Nothing anyone can write about Lionel Messi compares even a little bit to the experience of watching him play. Those two things—reading about Messi and watching Messi—are things of completely different experiential classes, like the difference between writing about what a mango tastes like and the sensation of eating one in real life and then having an orgy with eight of the most beautiful people you’ve ever seen in your life.


During this World Cup—one of the biggest months in the storied career of the world’s greatest player—there will be more than enough time to waste a few thousand words trying and failing to encapsulate how Messi plays and what Messi means and all that jazz. Before the start of this thing, then, for now let’s just sit back and watch a collection of highlights from his most recent season, one that was as great individually as any that have come before, and enjoy what we’re in for as people blessed with the chance to watch Messi play, even for this bummy Argentina side.

Cristian Pavón

It’s alarming how vanishingly few players likely to play a big role in Argentina’s World Cup make for compelling discussion. Which isn’t to say Argentina as a nation is devoid of great talents. I’d love to talk about the finer points of Paolo Dybala’s game and how they’ll support the Argentine World Cup cause, but because he is basically Messi-lite in every way—from the kinds of things he does with and without the ball to the areas of the pitch he naturally occupies—his redundancy will at best relegate him to super-sub status. Manuel Lanzini is really cool, but he just blew out his knee today and now will miss the tournament. Lautaro Martínez is a very exciting young forward, but he got left off the final roster. The slimness of the pickings here is indicative of how much of a struggle it will be for Argentina to live up to the public’s outsized expectations.


There is Cristian Pavón, though. Pavón is something of a unicorn in this Argentina squad: he is young and is very fast. Like, extremely fast. In fact his speed, and his ability to weave through defenders while running at top speed, are just about the only elite qualities the Boca Juniors winger offers at this point in his career. He does like to shoot, though not with much notable success, and his dribbling skills do get him into enough open space in the final third to where he can be a dangerous source of killer passes. But it’s his speed and his running that make him a dynamic threat in this team.

Which is perfectly fine, because having speed and the desire to flex that speed at every opportunity is more than enough to stand out in an otherwise lead-footed Argentina team when Messi is around. Messi loves a guy who will burst down the wing in behind the defensive line, as doing so frees up space for him to work in the middle of the pitch and allows him to dust off one of his favorite moves: the heat-seeking diagonal pass that flies dozens of yards over and behind defenders’ heads and onto the strong foot of an onrushing teammate. If you’ve ever seen Messi play with Neymar or Jordi Alba, you’ll know how much havoc Messi can wreak with a fast guy who loves to run. It’s not for nothing that Messi had this to say about Pavón just a couple weeks ago: “I found a new partner in Pavón.”


Look for the Messi-Pavón hookup to be one of the most common connections for Argentina this summer, should Pavón get the playing time he deserves. If Messi does particularly well at the World Cup, Pavón will likely do well, too. And if Pavón does really well, Argentina just might have the tournament they all want.

How They Play

How do Argentina play? The only way they can. Which is to say, Argentina’s playing style is much more reflective of what the players on hand are capable of doing than of any strategic masterplan on the part of the manager.

-*-*-

— BRIEF 1 —
List every footballer named in the article about Messi and Argentina's World Cup squad.
The article and the records are unrelated and don't draw on each other.

— DATA SHOWN —
-*-*-

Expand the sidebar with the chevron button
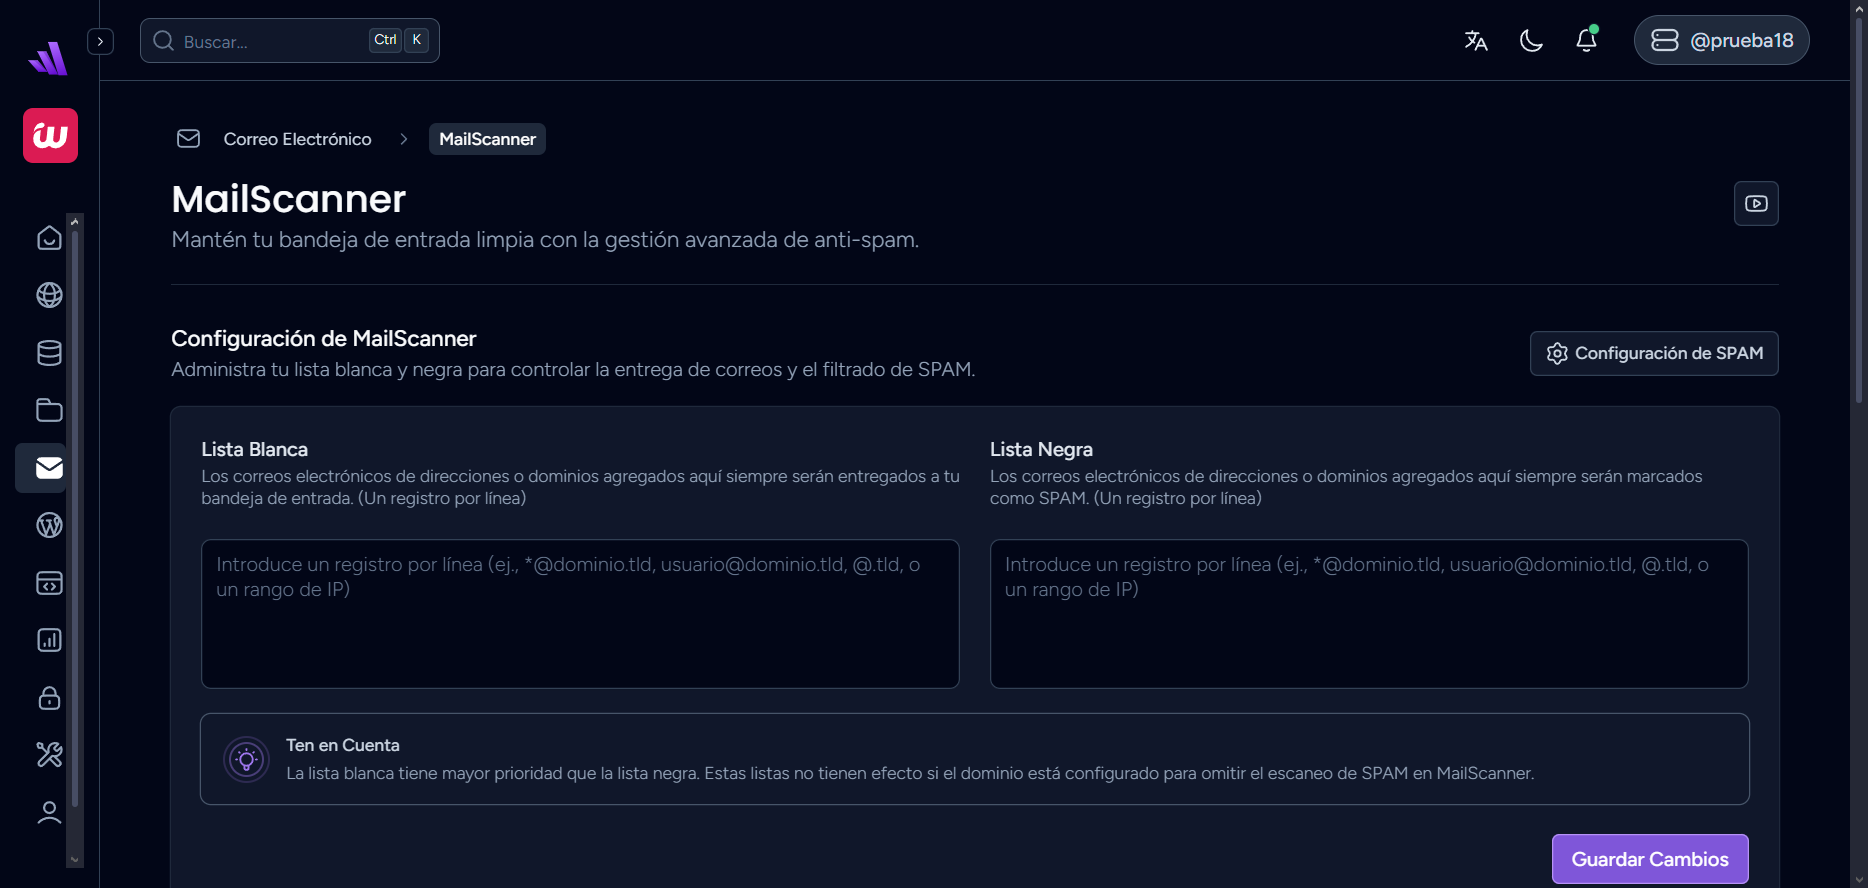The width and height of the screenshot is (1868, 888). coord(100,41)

-*-*-

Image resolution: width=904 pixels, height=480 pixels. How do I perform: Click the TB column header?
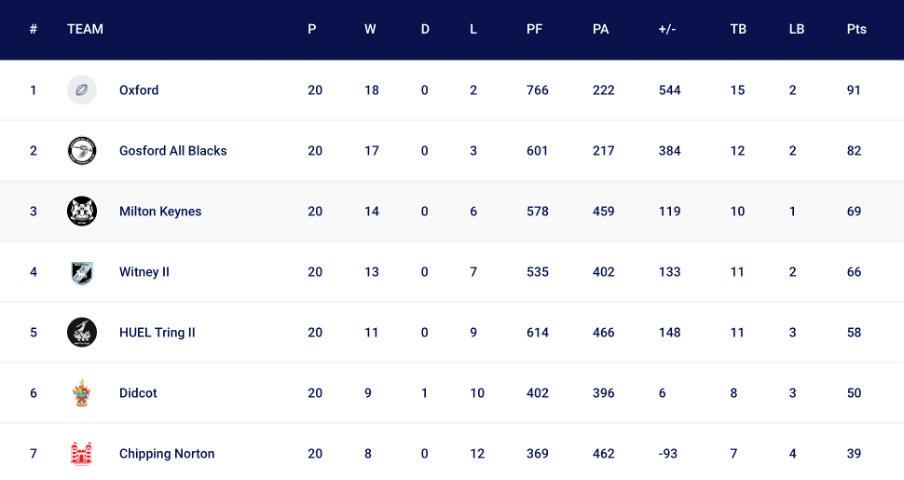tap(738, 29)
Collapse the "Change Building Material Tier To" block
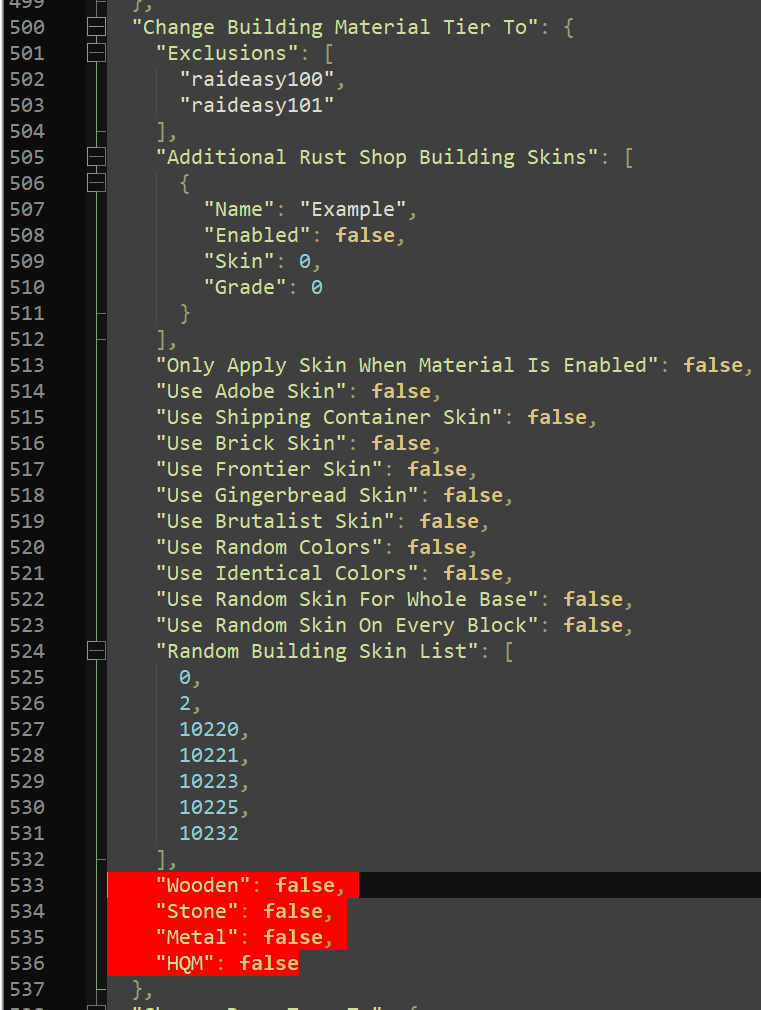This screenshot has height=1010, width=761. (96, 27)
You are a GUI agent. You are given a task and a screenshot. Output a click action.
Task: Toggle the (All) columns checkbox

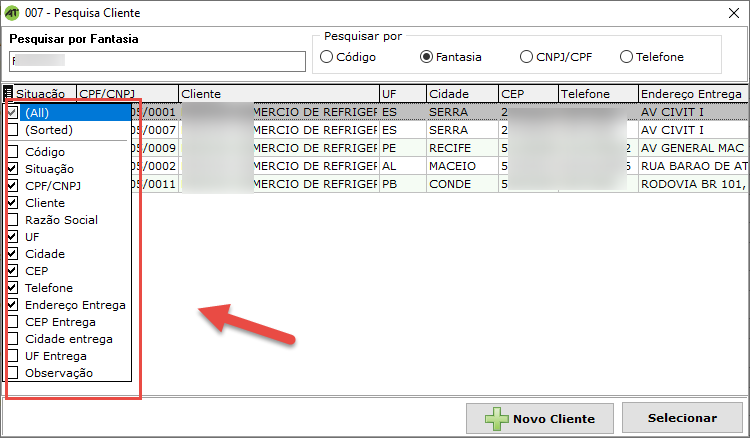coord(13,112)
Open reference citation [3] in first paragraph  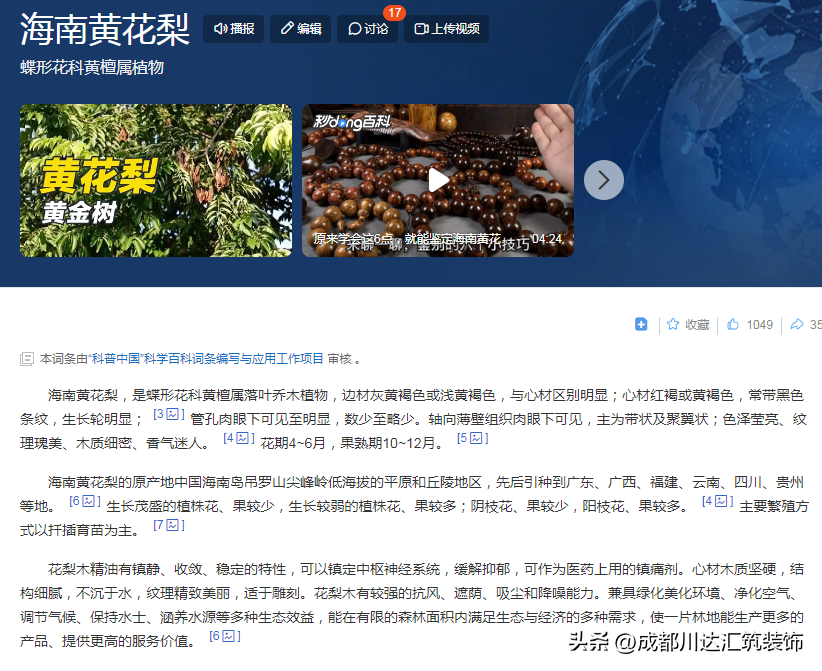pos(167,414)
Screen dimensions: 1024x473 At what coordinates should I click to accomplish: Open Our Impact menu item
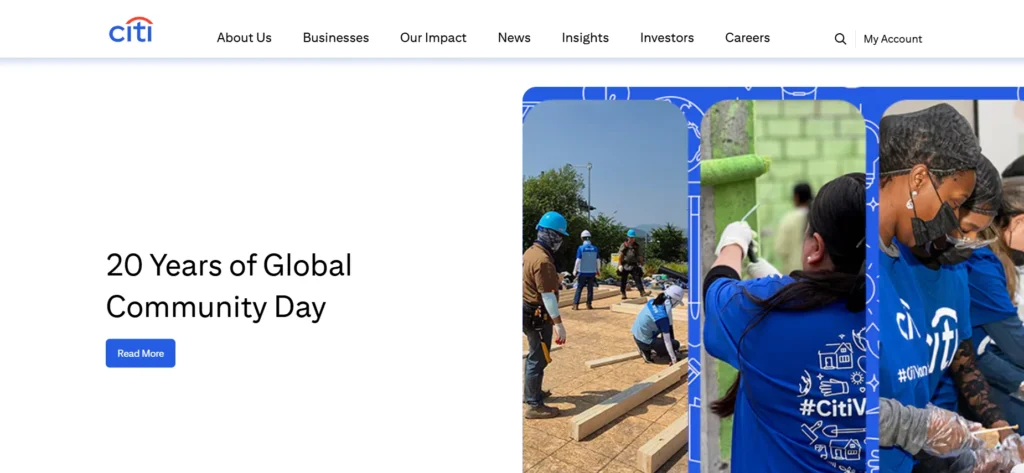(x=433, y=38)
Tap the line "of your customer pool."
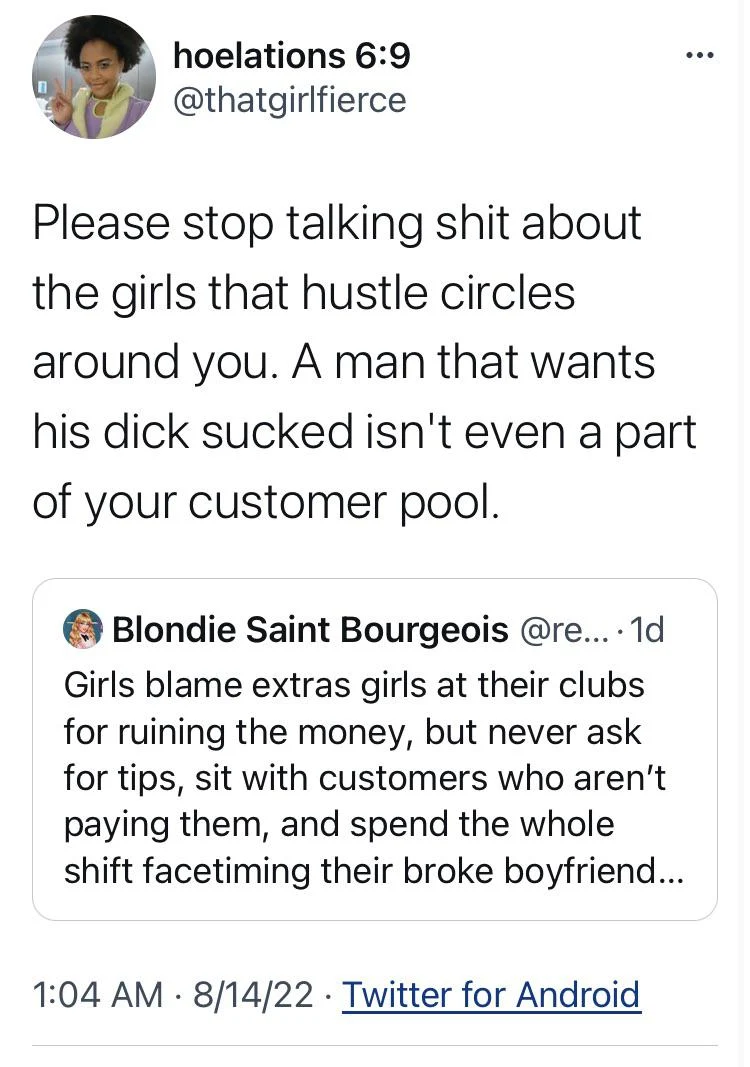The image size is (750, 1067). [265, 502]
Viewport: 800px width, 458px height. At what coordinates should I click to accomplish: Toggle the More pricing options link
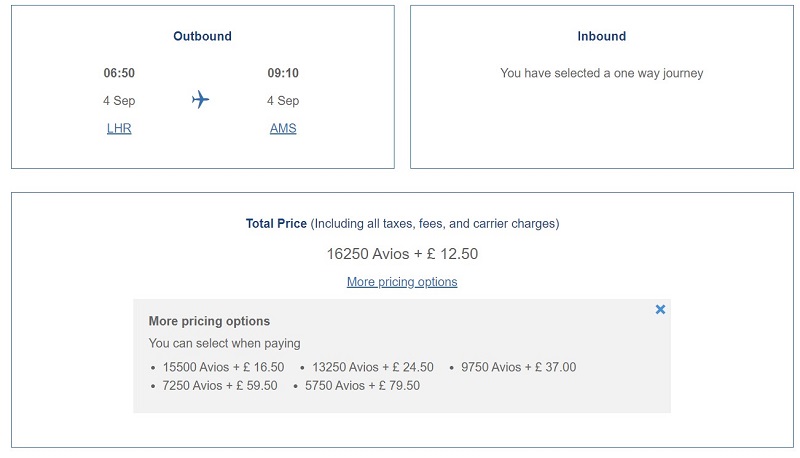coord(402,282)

-*-*-

— BRIEF 2 —
In the records, swap "Toggle" for "Press" in the stretch from the line containing "Tap the line" through the line containing "coord(402,282)". Return only those lines, with the pictures left out.

— COMPLETE ANSWER 1 —
Lionel Messi, Paolo Dybala, Manuel Lanzini, Lautaro Martínez, Cristian Pavón, Neymar, Jordi Alba

— COMPLETE ANSWER 2 —
Tap the line "of your customer pool."
The image size is (750, 1067). [265, 502]
Viewport: 800px width, 458px height. At what coordinates should I click to accomplish: Press the More pricing options link
coord(402,282)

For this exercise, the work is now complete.